* **Task**:
In the entries below, find the line with "Given: Open vesti.ru", then set it down exactly along with each line after it to the end, skipping any pictures.
-------- Data for the task --------
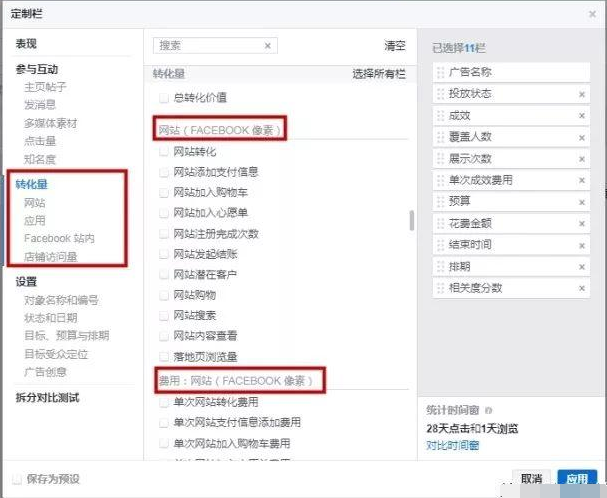Select 参与互动 in the left sidebar
Viewport: 607px width, 498px height.
(37, 69)
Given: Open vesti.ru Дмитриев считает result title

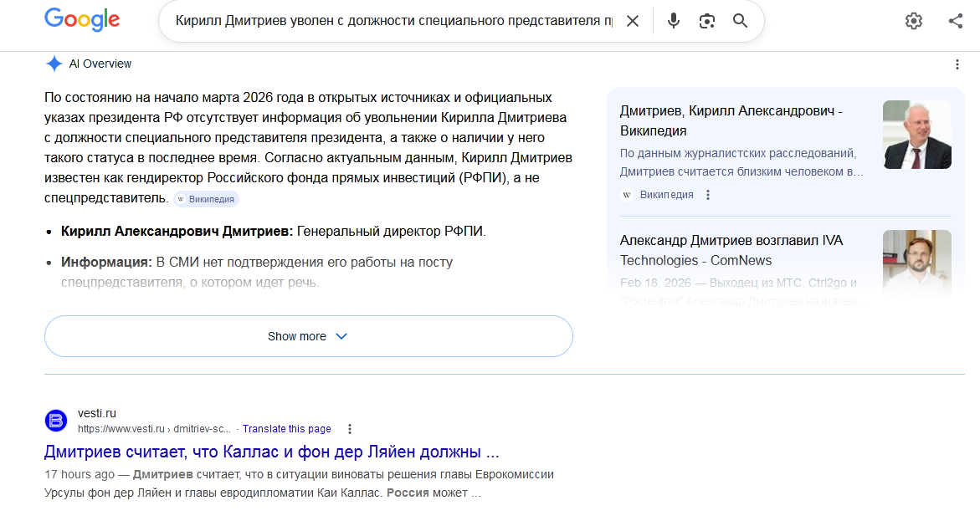Looking at the screenshot, I should pyautogui.click(x=271, y=452).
--------
* **Answer box**:
Given: Open vesti.ru Дмитриев считает result title

Looking at the screenshot, I should pyautogui.click(x=271, y=452).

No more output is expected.